Editorial: He Has Ridden

by Bruce Eisner


We’re excited at Island Group because Bicycle Day is almost here. “Bicycle Day....what’s that?” you might be asking. Well on April 16, 1943, it will be fifty years ago that LSD was discovered. And three days after his amazing, chance discovery, on a spring day in 1943, Albert Hofmann took the first planned LSD session and soon found himself frozen in time on a bicycle ride from the Sandoz building in Basel, Switzerland to his home in the suburb called Rittimatte.

The day that LSD was discovered was also the day of the Warsaw Ghetto uprising in Germany. At the time, Europe was held in a strangle grip of Nazism and Fascism, the world was engaged in the most brutal war in history. And it may be no coincidence that LSD was discovered almost simultaneously with another new and powerful technology, atomic energy and its dark side, nuclear weapons. Timothy Leary, Alexander Shulgin and others have pointed out that it was almost as if psychedelics, with their amazing transformative powers had to evolve at the same time as the human species had discovered a way to destroy itself--as a counterbalance or antidote. Clearly, the discovery of LSD came at a critical point in world history, and fifty years later, its effects are perhaps just being felt. It wasn’t until twenty years after its discovery that LSD found its way into popular use. Many among the generation of Baby Boomers took LSD and “Turned On, Tuned In, and Dropped Out.” Eventually they dropped back in again, and a new generation with a different vision of the world, that came out of visionary and unitive experiences catalyzed by LSD, is about to take over the reigns of power here in America.

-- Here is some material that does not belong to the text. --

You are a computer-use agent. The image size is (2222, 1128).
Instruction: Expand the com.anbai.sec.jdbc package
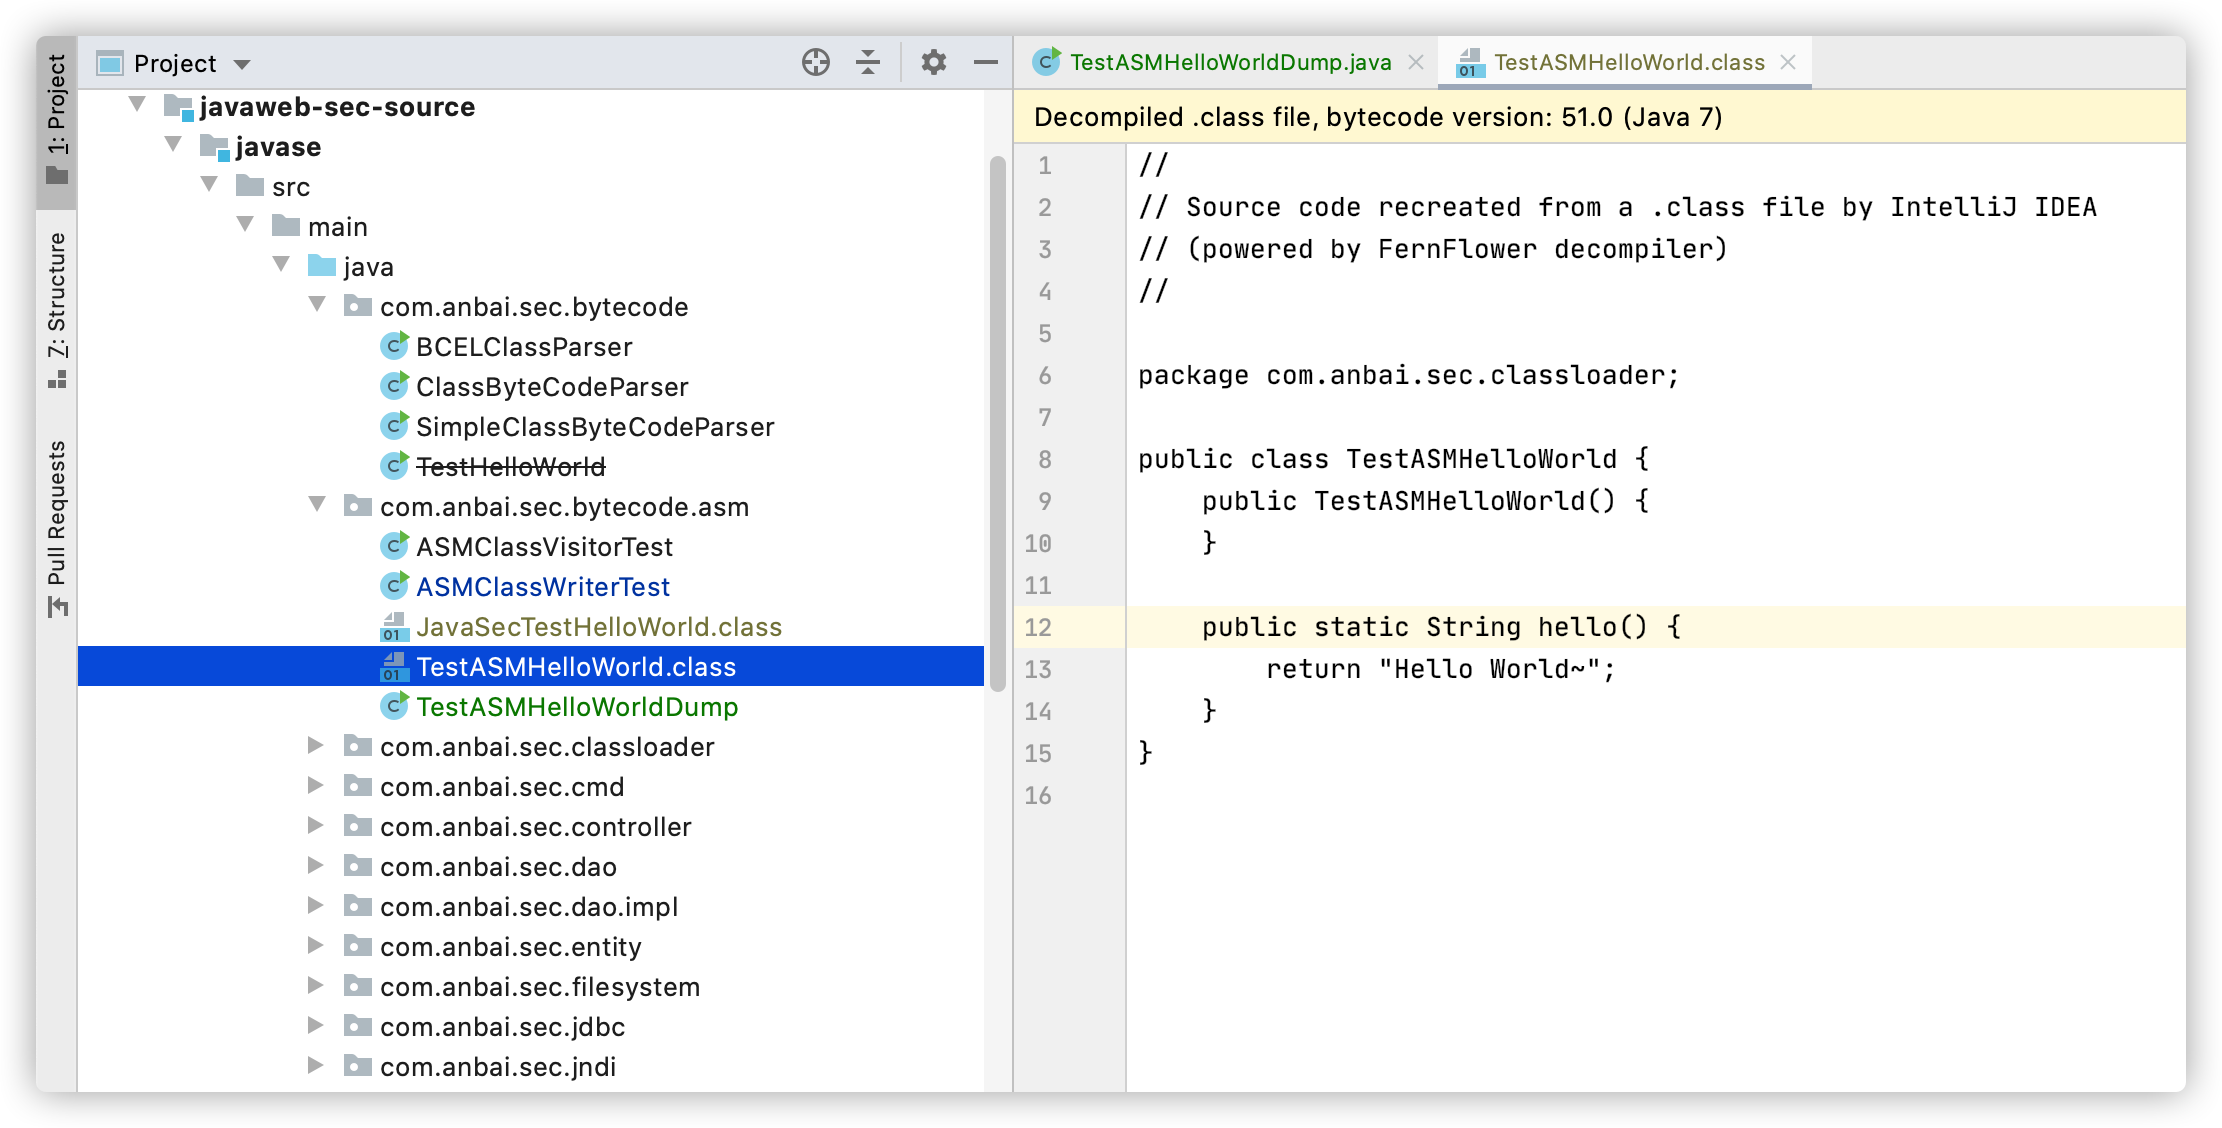[315, 1026]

I have been celebrating the discovery of LSD since I met Albert Hofmann, back in 1976 in Basel. We had lunch on a bridge over the Rhine, and he showed us the path he rode.

I also remember getting together with Michael Horriwitz, his wife Cynthia Palmer, peter Stafford and his partner Lynn Francis on the occasion of the 36th Anniversary of LSD. Michael and Cindy presented me with an inscribed copy of Moksha, the collected writings of Aldous Huxley on that occasion, noting it’s significance of that date. Michael had written a wonderful little futuristic piece about the 50th. Anniversary of LSD’s discovery, filled with stories about space colonies (Leary had just launched his SMILE campaign) and predicting the legalization and widespread use of psychedelics in 1993 for our Psychedelic Education Center’s Blotter newsletter.

Well certainly we haven’t traveled as far as Michael had hoped for, but there are bright new development with respect to psychedelic culture. Some of these include a new administration in Washington, the burgeoning new rave youth culture honoring the psychedelic experience, the shift in government positions with regard to experiments with LSD and MDMA as well as fresh international interest and experimentation. The Island Group is planning an event in the Bay Area, to celebrate this new rush of hope.

Psychelists must always remember that we are and always have been a small minority in the U.S. and an ever so minuscule blip on the world screen. That is why it is important for us to unite on the day that commemorates the discovery of the new technology that gave birth to our psychedelic movement. Remember, “He has ridden.”